In the end, most of Sprinter’s men, along with Sprinter himself, got taken out by our armies. The remaining two companies ran away, giving up their land.
We had won the war.
Sprinter gave Ramos his monthly allowance, and lost his popularity. I saw him not six months ago, actually. I was getting ice for our faulty ice machine at the gas station on Washington Road, when I spotted him. Eric Sprinter, probably in his mid forties, fat now, having a lonely smoke out front. Making no contact, I walked to the ICE cooler, grabbed some ice and paid for it, and left.
Me?

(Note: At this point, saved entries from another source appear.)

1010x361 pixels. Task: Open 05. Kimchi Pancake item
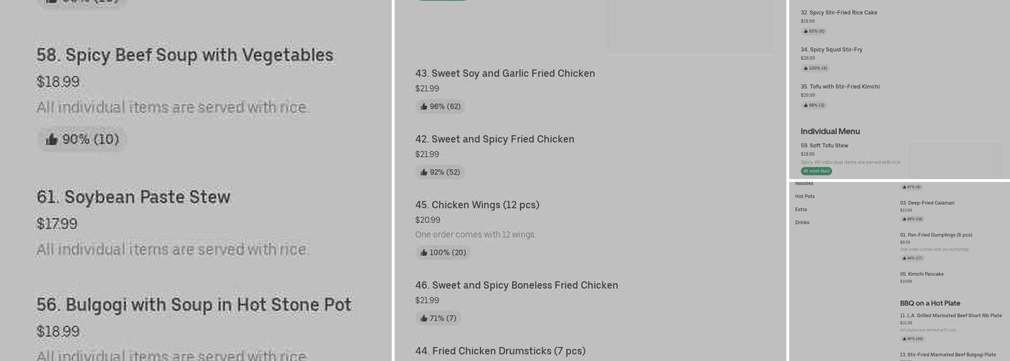click(921, 274)
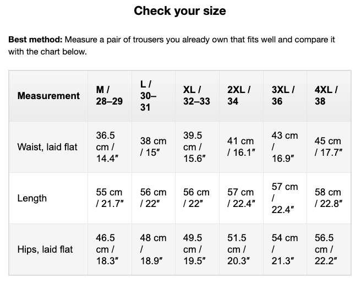Image resolution: width=361 pixels, height=289 pixels.
Task: Click the 56.5 cm / 22.2″ hips cell
Action: pyautogui.click(x=329, y=249)
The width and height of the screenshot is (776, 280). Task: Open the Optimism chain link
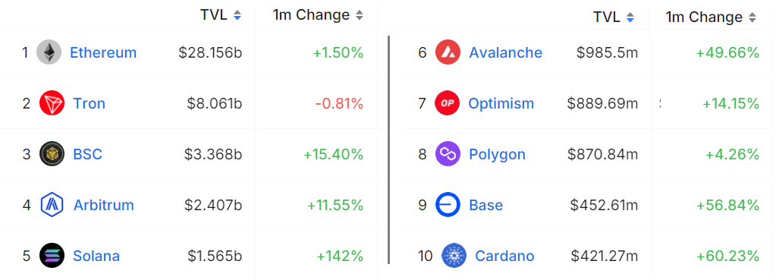coord(501,104)
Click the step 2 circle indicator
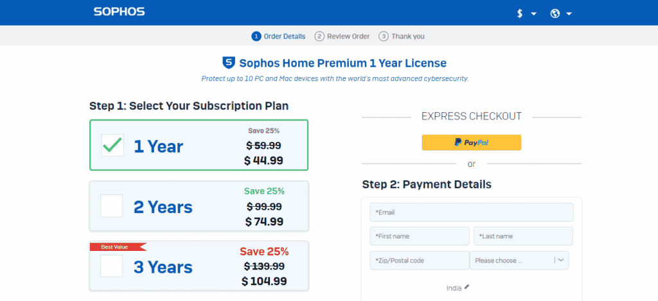 [x=319, y=37]
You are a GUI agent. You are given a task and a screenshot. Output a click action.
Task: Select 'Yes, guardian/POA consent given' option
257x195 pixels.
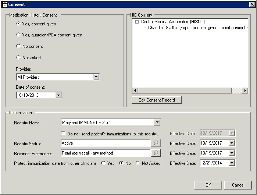coord(18,35)
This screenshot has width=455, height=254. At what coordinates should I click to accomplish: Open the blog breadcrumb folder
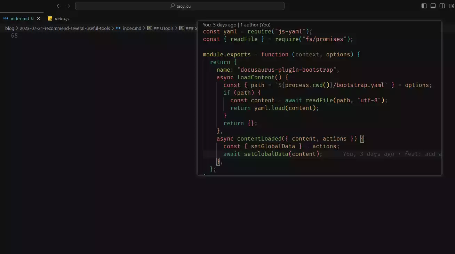point(10,29)
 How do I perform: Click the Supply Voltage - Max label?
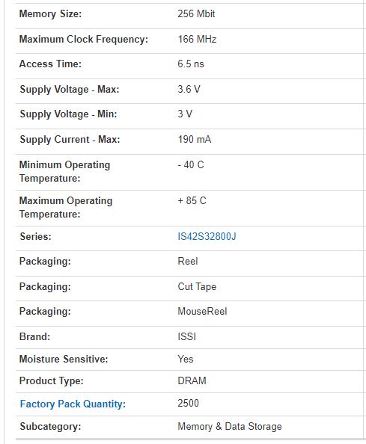[70, 90]
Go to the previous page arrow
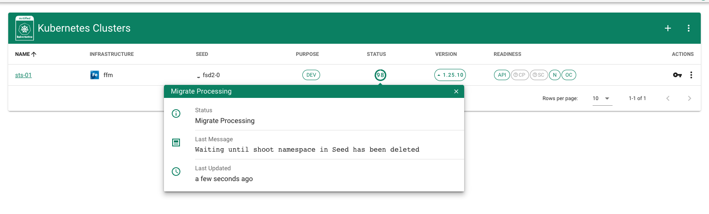Screen dimensions: 709x214 point(667,98)
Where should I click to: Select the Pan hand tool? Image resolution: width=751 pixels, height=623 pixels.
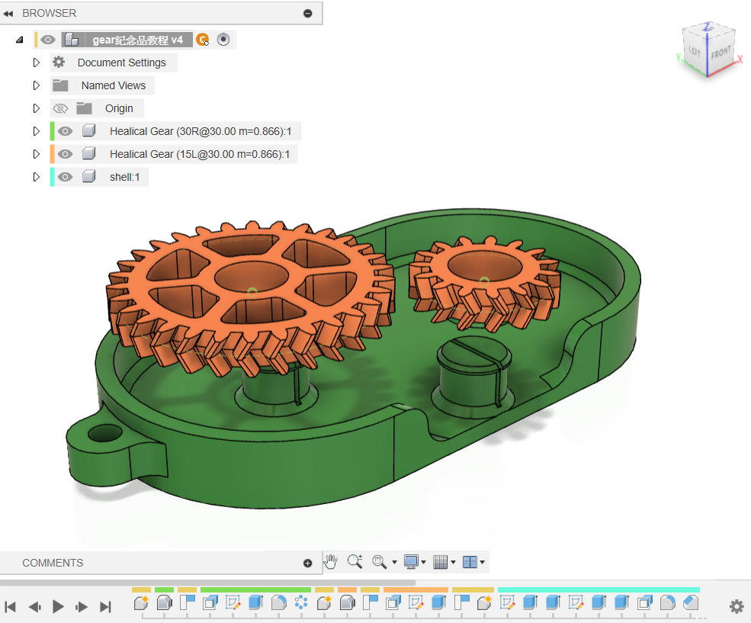tap(330, 562)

I have a wife, two boys, three girls, and an old weiner dog. I never left my town, probably because I needed to take care of my parents right out of college, until they both unfortunately died of old age. My inheritance was about fifty thousand from each of them, and Ted got the same amount, now living in New York. I also inherited their house, which was the right size to start a family in, which I did.
I told my kids this story. My older daughter zoned out immediately, my younger daughter was too young to understand, but my boys? They loved it. Now I tell them the story almost every night before they go to bed.
I tell them the story of the Snowfront Campaign of 1989–1990.